→ **Testo di riferimento**
☆ ☆ ☆ ☆ ☆

Forse è anche per questo legame forte con gli anni in cui è stata realizzata che, chi va lì aspettandosi di vedere il presepe modernista raccontato dai giornali, quella che trova, semmai, è una composizione d’epoca, dallo stile anni settanta ben riconoscibile e databile, che più che del nostro futuro ci parla del nostro recente passato. Un passato in cui, sì, in questo hanno ragione alcuni critici, lo spirito ecumenico del Concilio Vaticano II, appena conclusosi, era ben presente, così come erano presenti anche gli echi di quella Teologia della Liberazione, che nasceva sempre in quegli anni, ponendo l’accento sul ruolo centrale della Chiesa nella società contemporanea, da accogliere in toto, nei suoi drammi e nelle sue innovazioni.

Da un punto di vista artistico, se le statue, prese di per sé, risultano affascinanti, con la loro cilindricità, presa a spunto dal modulo usato nella realizzazione di vasi dai maestri ceramisti, che suggerisce anche l’universalità contenuta nel simbolismo del cerchio, l’installazione nel suo insieme risulta piuttosto deludente.
Le statue sono giustapposte l’una accanto all’altra, senza un vero e proprio disegno complessivo. Il tappeto rosso su cui sono collocate risulta inoltre cromaticamente incongruo, mentre il tetto di vetro e metallo bianco finisce per essere un po’ fastidioso, creando, soprattutto di giorno, delle ombre involontarie che disturbano l’armonia della composizione.

Eppure, nonostante queste premesse, trovo la scelta fatta per il presepe di San Pietro 2020, sebbene la sua realizzazione non sia perfetta, una scelta molto azzeccata.
Non solo perché quel presepe è riuscito comunque a far parlare di sé, in un’epoca in cui la tradizione presepistica sembra essere passata di moda, sostituita dal ben più pagano (quello sì) albero di Natale, ma anche perché il sincretismo di cui viene accusato, è in fondo la sintesi delle tante anime del cristianesimo, dei tanti modi che, nel mondo e nei secoli, l’umanità ha trovato per viverlo, nonché delle mille tradizioni e stili che il presepe stesso può vantare. Già, perché non esiste solo il presepe con la capanna di legno e il prato fatto col muschio. Esistono, da secoli, numerose e diversissime scuole presepistiche, ciascuna, ai tempi in cui nacque, innovativa e rivoluzionaria, ciascuna, vista con gli occhi di oggi, rassicurante e tradizionale.

☆ ☆ ☆ ☆ ☆

→ **Voci elencate**
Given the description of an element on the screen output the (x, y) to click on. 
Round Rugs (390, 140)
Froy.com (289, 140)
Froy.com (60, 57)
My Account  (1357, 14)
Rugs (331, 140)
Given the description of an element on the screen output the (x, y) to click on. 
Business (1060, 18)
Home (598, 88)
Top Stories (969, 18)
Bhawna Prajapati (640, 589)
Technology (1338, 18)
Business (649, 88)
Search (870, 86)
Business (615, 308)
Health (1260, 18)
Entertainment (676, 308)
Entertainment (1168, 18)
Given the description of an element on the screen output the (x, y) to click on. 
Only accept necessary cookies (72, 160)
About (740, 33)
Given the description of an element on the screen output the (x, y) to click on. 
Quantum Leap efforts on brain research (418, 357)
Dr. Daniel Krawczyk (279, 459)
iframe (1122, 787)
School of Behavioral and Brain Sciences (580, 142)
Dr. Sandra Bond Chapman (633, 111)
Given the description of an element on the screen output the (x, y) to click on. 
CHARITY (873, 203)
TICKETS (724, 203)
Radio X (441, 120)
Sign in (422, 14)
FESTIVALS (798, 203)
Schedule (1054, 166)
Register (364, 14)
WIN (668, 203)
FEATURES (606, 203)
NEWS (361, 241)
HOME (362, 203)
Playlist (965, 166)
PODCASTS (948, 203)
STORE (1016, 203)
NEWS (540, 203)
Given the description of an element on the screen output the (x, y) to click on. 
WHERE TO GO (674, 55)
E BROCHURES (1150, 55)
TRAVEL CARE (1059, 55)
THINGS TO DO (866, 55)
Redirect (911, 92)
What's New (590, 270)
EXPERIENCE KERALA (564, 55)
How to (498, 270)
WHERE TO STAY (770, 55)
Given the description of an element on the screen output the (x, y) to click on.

☆ ☆ ☆ ☆ ☆

→ **Elenco dei compiti**
1. Secondo il testo sul presepe di San Pietro, a quale modulo si ispira la forma cilindrica delle statue?
2. Prosegui il testo sul presepe di San Pietro a partire dalla sua ultima frase.

→ **Risposte**
1. Al modulo usato dai maestri ceramisti nella realizzazione di vasi.

2.
Quei presepi delle varie tradizioni sono tutti lì. Non solo simbolicamente rappresentati nel presepe sincretista, ma fisicamente presenti nella piazza. È una cosa che non appare sui giornali, ma il presepe modernista in ceramica è solo uno dei cento presepi presenti quest’anno in piazza San Pietro: il più grande, il più visibile, il più fotografato, ma non l’unico. Nascosti e protetti dal colonnato del Bernini, ne sono presenti, infatti, molti altri, provenienti da vari luoghi d’Italia e del mondo, nei più diversi stili. E lì, chi vuole la tradizione, la trova senza fatica. Ce ne sono di quelli con la classica capanna; ce ne sono in stile romano, cioè quelli ambientati nella Roma sparita ottocentesca dipinta nei quadri di Roesler Franz; ce ne sono della tradizione settecentesca napoletana, con le statue vestite da abiti sfarzosi o da poveri cenci, tutti immancabilmente di vera stoffa, con la Natività che nasce, non in una grotta, bensì in uno “scandaloso” (così almeno fu percepito tre secoli fa) tempio pagano in rovina. Una simbologia che sta a indicare come Gesù rinnovi e dia un senso vitale alla morente spiritualità degli antichi.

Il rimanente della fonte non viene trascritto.